So waiting for the 81 this morning, an Octopus doppelganger of sorts comes strolling up to the bus stop in Eagle Rock. This guy looked similar to the Octopus in many ways: dressed in business casual with the standard blue "no iron" shirt, generic tan slacks, comfortable shoes, satchel filled with newspapers and magazines. He looked very much like an associate at a downtown law firm, or maybe some kind of admin person in a nonprofit.
Anyhow, business casual man, young, thin, educated-looking, gets onto the mostly empty bus in Eagle Rock and sits on the outside seat of one of the two-seat rows, and puts his satchel on the inside seat. I can see where this is going. I sit, as I usually do, on the inside seat of one the two-seat rows.
As we roll down Figueroa, the bus gets packed, and aisle begins to fill with people. I'm watching business casual man: he is studiously avoiding eye contact with any of the people hanging onto poles in the aisle (some of these people are elderly, no one looked pregnant). He remains buried in his magazine -- it looked like Harpers or The New Yorker, or something like that. His satchel remained on the inside seat. He was the only person on the bus to have his bag on the seat next to him.

Linda WertheimerI'm not going to get all racial or class warrior -- insensitive people come in all stripes and colors -- but it was hard not to notice that business casual guy appeared to be the only "white collar" worker on the bus besides myself. And yes, he was the only white yuppie on the bus. He looked fit, relatively prosperous, and like he had been to grad school. He looked like he listened to NPR, read blogs, and sometimes watched C-Span. (How can the Octopus tell? We don't know. I may be totally wrong.)
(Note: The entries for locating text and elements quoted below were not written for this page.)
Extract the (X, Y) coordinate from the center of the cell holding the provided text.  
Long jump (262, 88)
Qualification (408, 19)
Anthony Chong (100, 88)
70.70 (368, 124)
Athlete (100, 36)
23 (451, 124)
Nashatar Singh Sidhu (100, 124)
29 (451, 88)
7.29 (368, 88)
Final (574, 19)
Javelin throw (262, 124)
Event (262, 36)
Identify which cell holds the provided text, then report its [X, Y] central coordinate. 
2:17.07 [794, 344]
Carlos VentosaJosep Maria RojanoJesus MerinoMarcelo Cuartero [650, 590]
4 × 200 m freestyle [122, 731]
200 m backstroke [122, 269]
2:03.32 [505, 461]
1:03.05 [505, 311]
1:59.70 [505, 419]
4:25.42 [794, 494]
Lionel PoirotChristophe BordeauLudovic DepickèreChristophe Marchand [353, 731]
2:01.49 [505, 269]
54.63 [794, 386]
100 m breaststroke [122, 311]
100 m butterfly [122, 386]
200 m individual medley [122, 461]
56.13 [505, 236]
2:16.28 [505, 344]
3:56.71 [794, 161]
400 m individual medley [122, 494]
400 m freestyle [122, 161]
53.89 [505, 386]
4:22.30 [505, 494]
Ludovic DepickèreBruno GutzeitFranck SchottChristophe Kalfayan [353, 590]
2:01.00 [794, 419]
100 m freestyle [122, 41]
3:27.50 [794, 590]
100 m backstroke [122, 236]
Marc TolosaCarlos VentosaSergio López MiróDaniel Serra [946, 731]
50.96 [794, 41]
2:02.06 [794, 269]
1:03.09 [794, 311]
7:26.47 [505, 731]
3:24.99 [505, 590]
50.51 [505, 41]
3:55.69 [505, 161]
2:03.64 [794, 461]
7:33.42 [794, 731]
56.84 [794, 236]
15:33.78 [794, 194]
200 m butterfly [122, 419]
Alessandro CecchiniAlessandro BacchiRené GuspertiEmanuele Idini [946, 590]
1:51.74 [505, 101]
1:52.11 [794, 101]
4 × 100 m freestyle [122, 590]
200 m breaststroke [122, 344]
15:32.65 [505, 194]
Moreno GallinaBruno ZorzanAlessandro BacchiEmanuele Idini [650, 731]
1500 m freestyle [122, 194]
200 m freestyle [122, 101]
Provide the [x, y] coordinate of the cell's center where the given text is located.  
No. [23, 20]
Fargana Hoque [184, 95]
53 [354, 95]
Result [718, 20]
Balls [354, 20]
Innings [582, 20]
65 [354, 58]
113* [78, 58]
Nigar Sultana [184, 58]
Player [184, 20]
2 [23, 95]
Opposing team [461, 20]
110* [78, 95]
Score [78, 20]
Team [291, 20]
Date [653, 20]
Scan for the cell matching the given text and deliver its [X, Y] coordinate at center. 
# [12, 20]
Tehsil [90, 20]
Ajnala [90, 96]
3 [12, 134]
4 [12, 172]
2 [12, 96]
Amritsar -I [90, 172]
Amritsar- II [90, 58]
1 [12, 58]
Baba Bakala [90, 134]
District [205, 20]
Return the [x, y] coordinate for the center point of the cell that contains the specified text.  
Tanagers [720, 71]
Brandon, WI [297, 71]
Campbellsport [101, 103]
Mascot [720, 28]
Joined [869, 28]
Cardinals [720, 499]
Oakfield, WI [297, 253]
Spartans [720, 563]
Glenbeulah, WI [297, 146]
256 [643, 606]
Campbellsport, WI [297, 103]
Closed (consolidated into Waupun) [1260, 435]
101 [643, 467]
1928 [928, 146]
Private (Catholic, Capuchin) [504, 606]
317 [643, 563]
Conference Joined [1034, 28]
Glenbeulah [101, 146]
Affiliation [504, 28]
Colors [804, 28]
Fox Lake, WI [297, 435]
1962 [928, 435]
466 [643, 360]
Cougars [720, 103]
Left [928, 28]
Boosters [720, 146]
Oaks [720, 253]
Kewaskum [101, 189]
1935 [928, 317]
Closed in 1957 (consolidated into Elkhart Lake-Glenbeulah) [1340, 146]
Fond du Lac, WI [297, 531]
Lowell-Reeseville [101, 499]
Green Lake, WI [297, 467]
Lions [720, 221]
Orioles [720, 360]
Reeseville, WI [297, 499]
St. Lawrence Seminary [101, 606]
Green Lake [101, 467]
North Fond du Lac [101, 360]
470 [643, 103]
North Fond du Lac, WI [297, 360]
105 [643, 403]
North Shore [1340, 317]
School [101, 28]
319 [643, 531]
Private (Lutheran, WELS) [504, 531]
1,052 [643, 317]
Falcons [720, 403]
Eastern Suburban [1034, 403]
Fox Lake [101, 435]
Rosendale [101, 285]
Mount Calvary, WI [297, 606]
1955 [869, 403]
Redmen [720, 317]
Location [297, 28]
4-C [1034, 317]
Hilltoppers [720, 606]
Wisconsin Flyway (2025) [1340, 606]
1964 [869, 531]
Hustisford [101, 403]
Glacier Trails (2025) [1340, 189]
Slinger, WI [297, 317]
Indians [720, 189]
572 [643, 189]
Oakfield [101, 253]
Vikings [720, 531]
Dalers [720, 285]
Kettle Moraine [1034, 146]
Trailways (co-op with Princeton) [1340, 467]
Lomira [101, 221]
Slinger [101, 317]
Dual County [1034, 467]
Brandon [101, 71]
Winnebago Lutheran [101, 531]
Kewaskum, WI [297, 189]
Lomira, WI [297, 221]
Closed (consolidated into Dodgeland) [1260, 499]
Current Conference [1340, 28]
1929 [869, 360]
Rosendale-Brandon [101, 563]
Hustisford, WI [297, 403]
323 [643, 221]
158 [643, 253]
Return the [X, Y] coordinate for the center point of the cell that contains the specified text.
Now it's absolutely great that business casual man is riding the bus from his nice house in Eagle Rock to his job downtown. More people in our socioeconomic range need to give up their Corollas, Saabs, and, yes, even their Priuses, and get on the bus. Still, I couldn't help but read business casual man's actions as follows:
Sure, I'll ride the bus, because it's the right thing to do, it's civic-minded, it's good for the environment -- I saw "An Inconvenient Truth". I'll give up my comfortable car ride and listening to Linda Wertheimer as I sip my latte on the 2. But I'll be damned if I have to, on top of all that, be forced to sit crammed together with all manner of bus people, who often are less than pristine. I deserve, at the very least, to sit alone, unmolested.Maybe I'm being unfair, but that was my take. I don't really know. And it's true, as I've noted, sometimes stinky people ride the bus, and sometimes they sit and rub up next to you. Still, the picture of business casual man grinning at his nice little magazine with his satchel occupying the open seat next to him while people crammed into the aisle, tired like everyone else on a Friday morning, eyeing the open seat with longing, really irked me. It struck me as a familiar picture of a sense of privilege and entitlement, in a new context. It's probably a stupid thing to get hung up on, but whatever. Maybe I should've said something to the guy. It's a wonder no one else did.